In honor of National Poetry Month in April, American Libraries offers statistics about poetry, including the approximate acceptance rate to Poetry magazine (1%), the number of rare and first-edition volumes of modern and contemporary poetry in the Raymond Danowski Poetry Library at Emory University in Atlanta (75,000), the number of books released by the first National Youth Poet Laureate Amanda Gorman last year (3), and the number of years since the establishment of the Pulitzer Prize for Poetry (100).
American Libraries Trend, Mar./Apr.
ALA’s International Relations Committee is seeking nominations to section committees of the International Federation of Library Associations and Institutions (IFLA) for 2023–2027. To be nominated by an ALA unit aligned to an IFLA section, contact that ALA unit for information on its nomination process. Nominees should be an expert in the field covered by the section standing committee. Nominations are due October 30.
ALA International Relations Office
ALA members can register for this year’s IFLA Virtual World Library and Information Congress (July 26–29) in Dublin, Ireland, at the IFLA Member Rate of 560 Euros, which is more than 25% off the nonmember rate. Register as a member of IFLA using the ALA IFLA member code US-0002 by April 5 to receive the early discounted rate.

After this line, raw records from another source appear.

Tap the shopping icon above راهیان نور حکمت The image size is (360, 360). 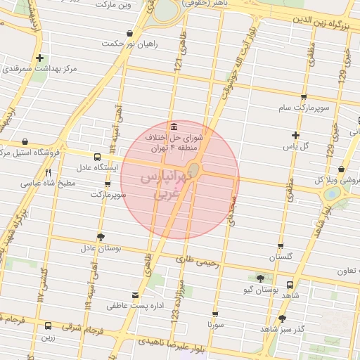pyautogui.click(x=129, y=33)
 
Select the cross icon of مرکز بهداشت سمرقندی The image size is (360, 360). pyautogui.click(x=41, y=58)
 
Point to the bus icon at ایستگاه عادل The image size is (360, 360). pyautogui.click(x=98, y=156)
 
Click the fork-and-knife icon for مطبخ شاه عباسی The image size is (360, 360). pyautogui.click(x=48, y=172)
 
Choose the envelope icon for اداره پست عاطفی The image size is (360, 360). pyautogui.click(x=136, y=295)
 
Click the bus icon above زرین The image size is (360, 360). pyautogui.click(x=48, y=326)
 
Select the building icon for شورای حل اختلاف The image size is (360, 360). pyautogui.click(x=174, y=124)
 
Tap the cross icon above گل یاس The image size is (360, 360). pyautogui.click(x=295, y=135)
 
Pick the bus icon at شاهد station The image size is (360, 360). pyautogui.click(x=290, y=285)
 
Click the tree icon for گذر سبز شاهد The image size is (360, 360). pyautogui.click(x=282, y=318)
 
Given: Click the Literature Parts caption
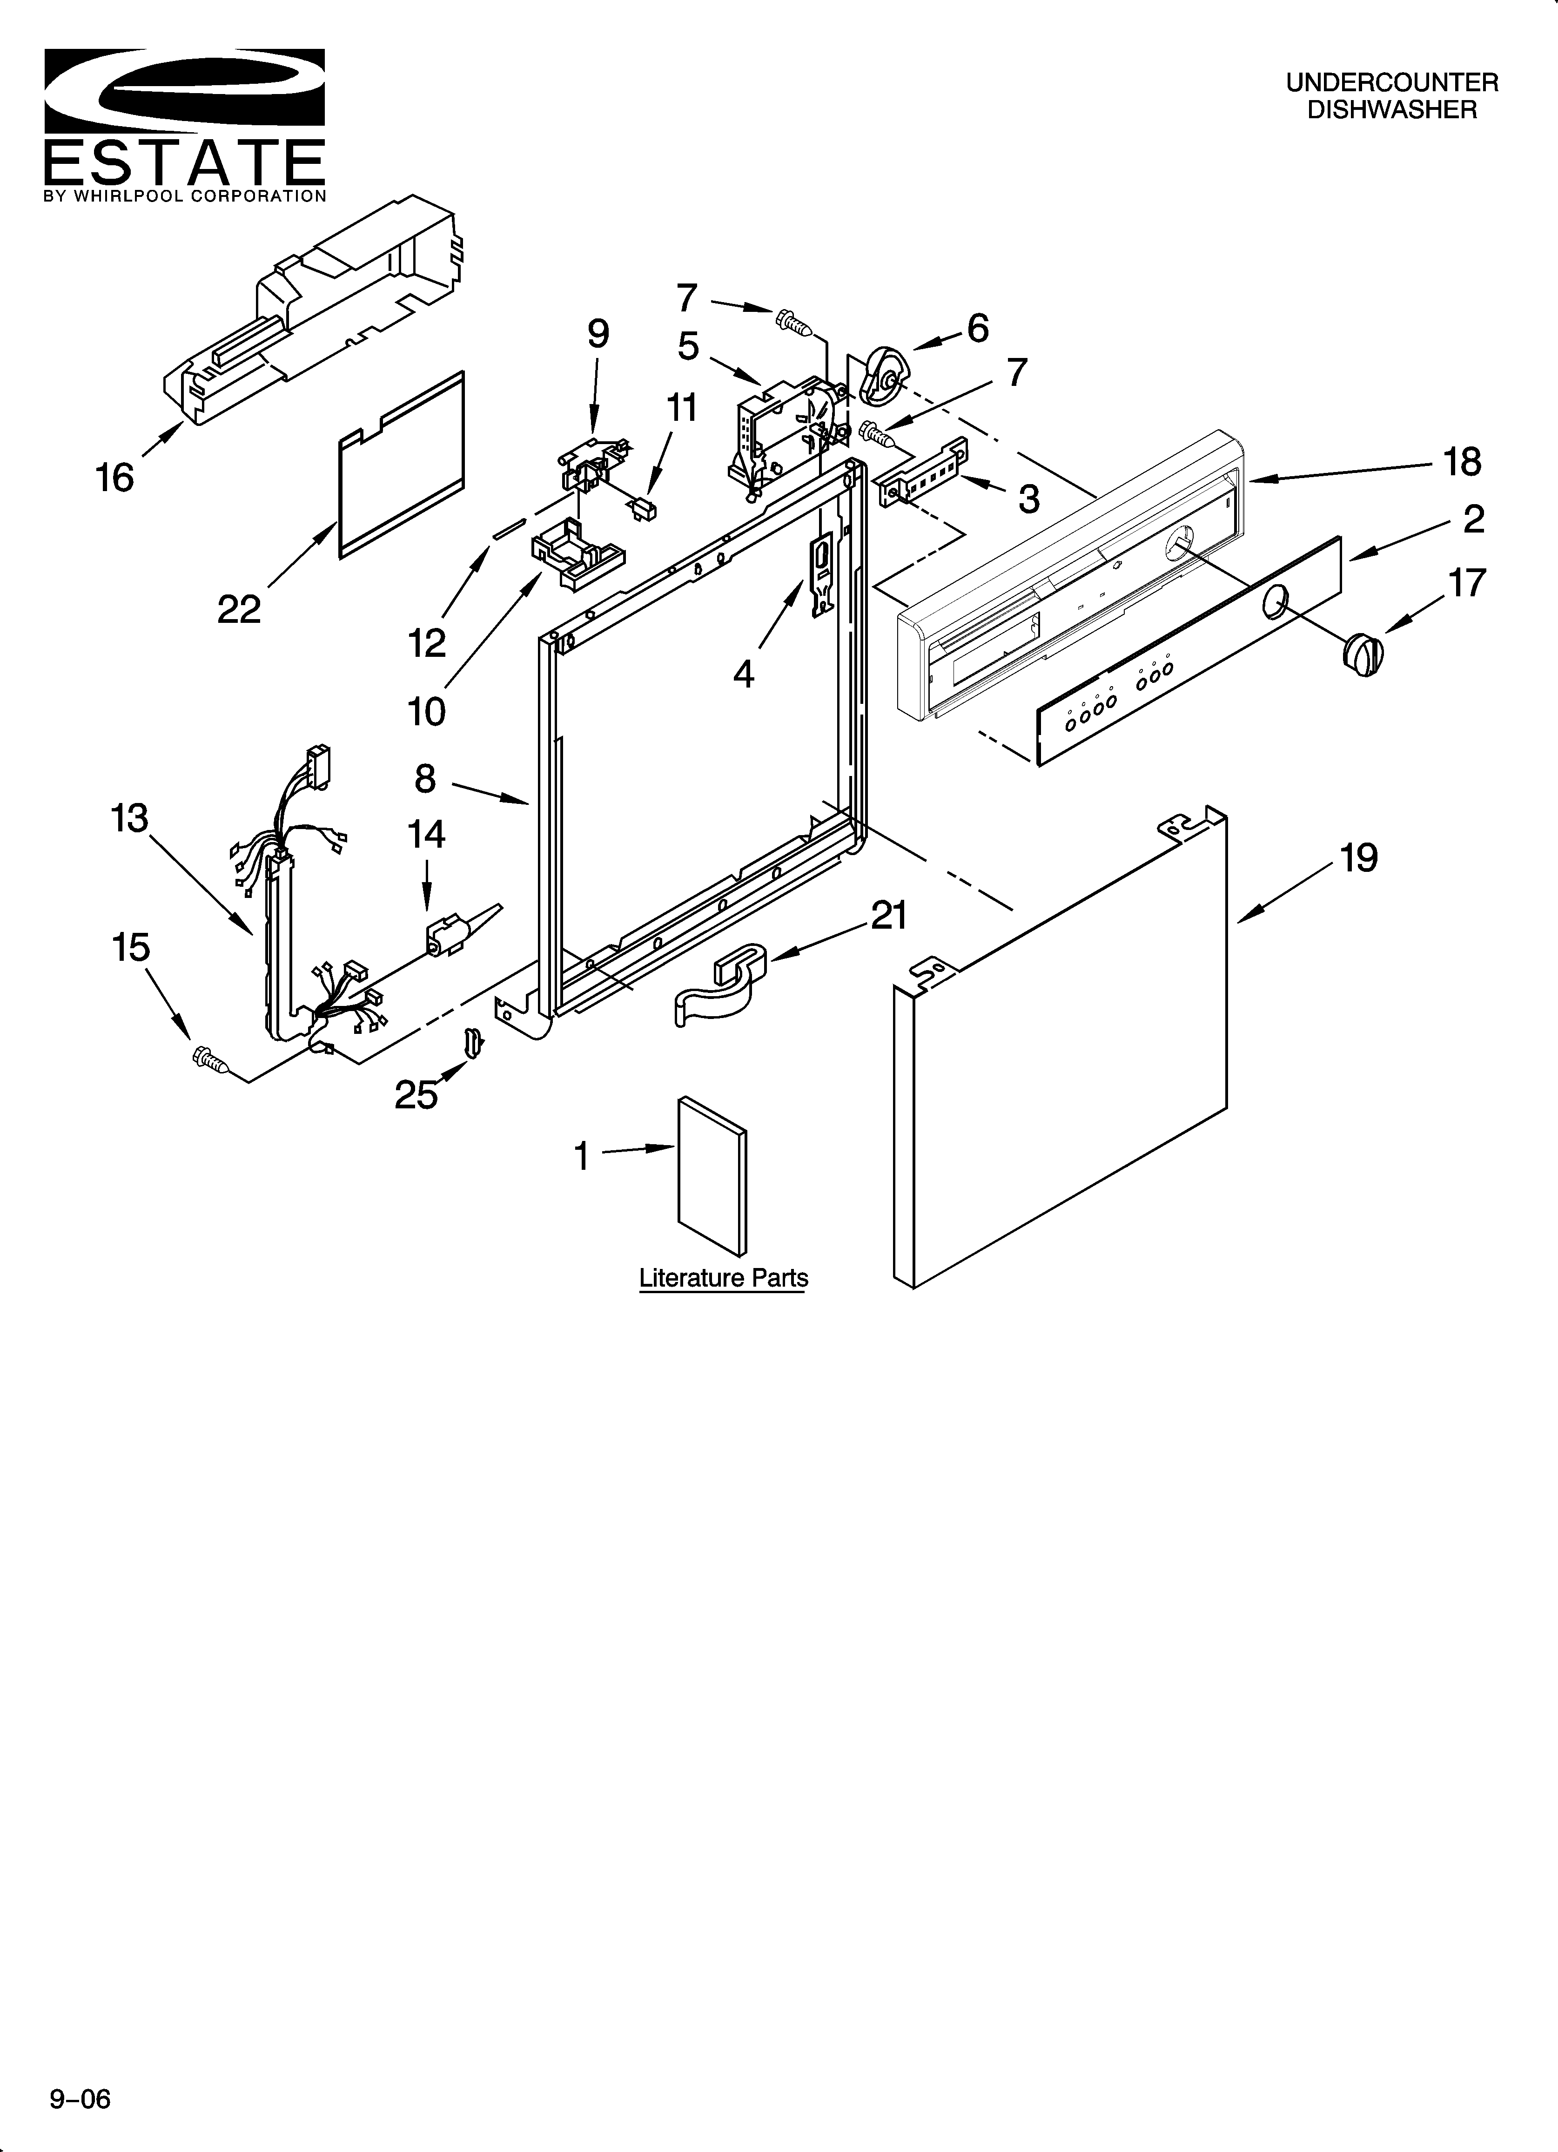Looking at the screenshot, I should click(723, 1278).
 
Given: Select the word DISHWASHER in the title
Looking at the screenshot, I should click(1392, 110).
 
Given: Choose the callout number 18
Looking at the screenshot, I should click(1461, 462).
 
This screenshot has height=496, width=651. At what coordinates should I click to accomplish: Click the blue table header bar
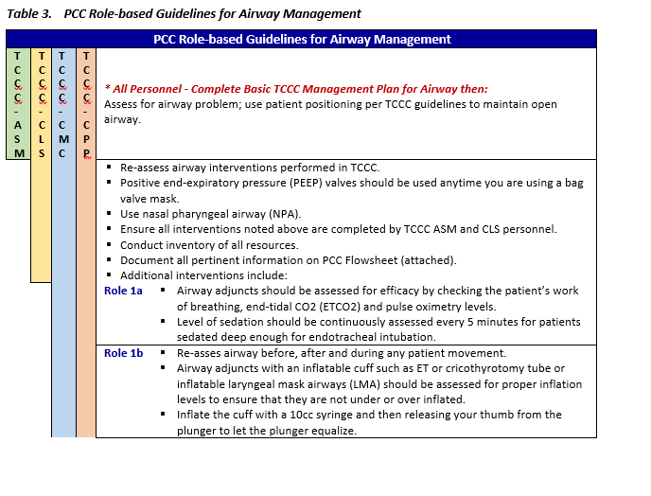(x=302, y=39)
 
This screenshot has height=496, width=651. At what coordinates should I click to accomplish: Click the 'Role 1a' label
(x=123, y=291)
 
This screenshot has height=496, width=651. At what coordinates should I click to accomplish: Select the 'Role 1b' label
(x=123, y=353)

International Federation of Library Associations and Institutions
Jason Fitzpatrick writes: “The humble GIF file has been with us for a long time. Sadly, the creator of the GIF, computer scientist Steve Wilhite, passed away in March 2022. In honor of him and his contribution, we hope you enjoy these facts and think about him the next time you fire off an animated GIF in a group chat.” The first GIF, created in 1987, was likely an image of an airplane, and undoubtedly a still image. (The format didn’t support animation until a 1989 update.) And despite standing for Graphics Interchange Format, it’s pronounced “Jif”—at least according to Wilhite.
How-To Geek, Mar. 24
Bill Oliver writes: “Texas A&M’s faculty senate passed a resolution at their March meeting, with 96 percent support, in opposition to the president’s decision telling 82 librarians who are faculty members to either become a staff employee or take a teaching assignment in another department. Before the resolution was discussed, faculty senate speaker Dale Rice said he visited with president Katherine Banks last week, “and I told her that I thought what was happening to the libraries was generating more widespread concern on campus than any other single other proposal out of [a consultant’s review.]”
WTAW (College Station, Texas), Mar. 22
Will Hansen writes: “Kittie Smith smiles on the cover of ‘My Life Story’ above her neat signature. Inside the pamphlet are photographs of drawings and a quilt she made using her feet following the amputation of her arms. On the cover of his pamphlet, ‘The Blind Hobo,’ A. G. Haughton demonstrates his method of leaping onto a moving freight train. These are a few of the people whose stories are documented in the Newberry’s newly acquired Mendicant Ephemera Collection. The collection includes nearly 200 pamphlets, postcards, handbills, photographs, and other printed items sold by the disabled or impoverished to support themselves.”
The Newberry Source Material, Mar. 22
A new national poll commissioned by the American Library Association (ALA) released on March 24 shows that seven in 10 voters oppose removing books from public libraries, including majorities of voters across party lines. In addition, 74% of parents of public school children expressed confidence in school libraries and librarians to choose which books are available to children and said books that have been contested should be available on an age-appropriate basis.